Speaking of programmes, these nine songs could not have been bettered in any way, shape or form. Each pays tribute to some of Hilton Ruiz’s “heroes” and each is played not just with reverence, but also with a joy that underlines musical relationships that suggest a worshipfulness of equals. Best of all, after all the pyrotechnics and all of the dazzling virtuosity of pianist, horns and percussion is said and done, what remains is music lit from within by a deep, quiet, human warmth. This is rare in music of tribute where the tribute is sometimes subsumed by the technical abilities of the musicians making the tribute. And mind you, each of these musicians is an unqualified master in his own right, answerable to no one; none at all.

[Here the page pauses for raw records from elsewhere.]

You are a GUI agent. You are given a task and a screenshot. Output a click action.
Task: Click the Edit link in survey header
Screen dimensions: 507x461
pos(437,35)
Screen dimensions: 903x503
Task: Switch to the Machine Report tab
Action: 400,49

This makes the contributions of each of the musicians to the programme all the more significant.
Of course, Hilton Ruiz is not one to hide his own abilities under a bushel. His musicianship is lit by superb technique with emotion to match. His playing is harmonically advanced and he makes his lines leap in ecstatic ellipses as befits a magnificent pianistic mind that finds release in a superbly obedient body with endless subtlety in toe. His playing is also often unadorned and informed by spare mesmeric phrasing, subtle dynamics and choices that come from his personality that enables him to dispense with the matters on hand with ripe, tumbling chords. All of this imbues this record with a certain memorability that is rare in music of dedication and, indeed in music per se. For these and other extra-musical reasons this record is an essential recording.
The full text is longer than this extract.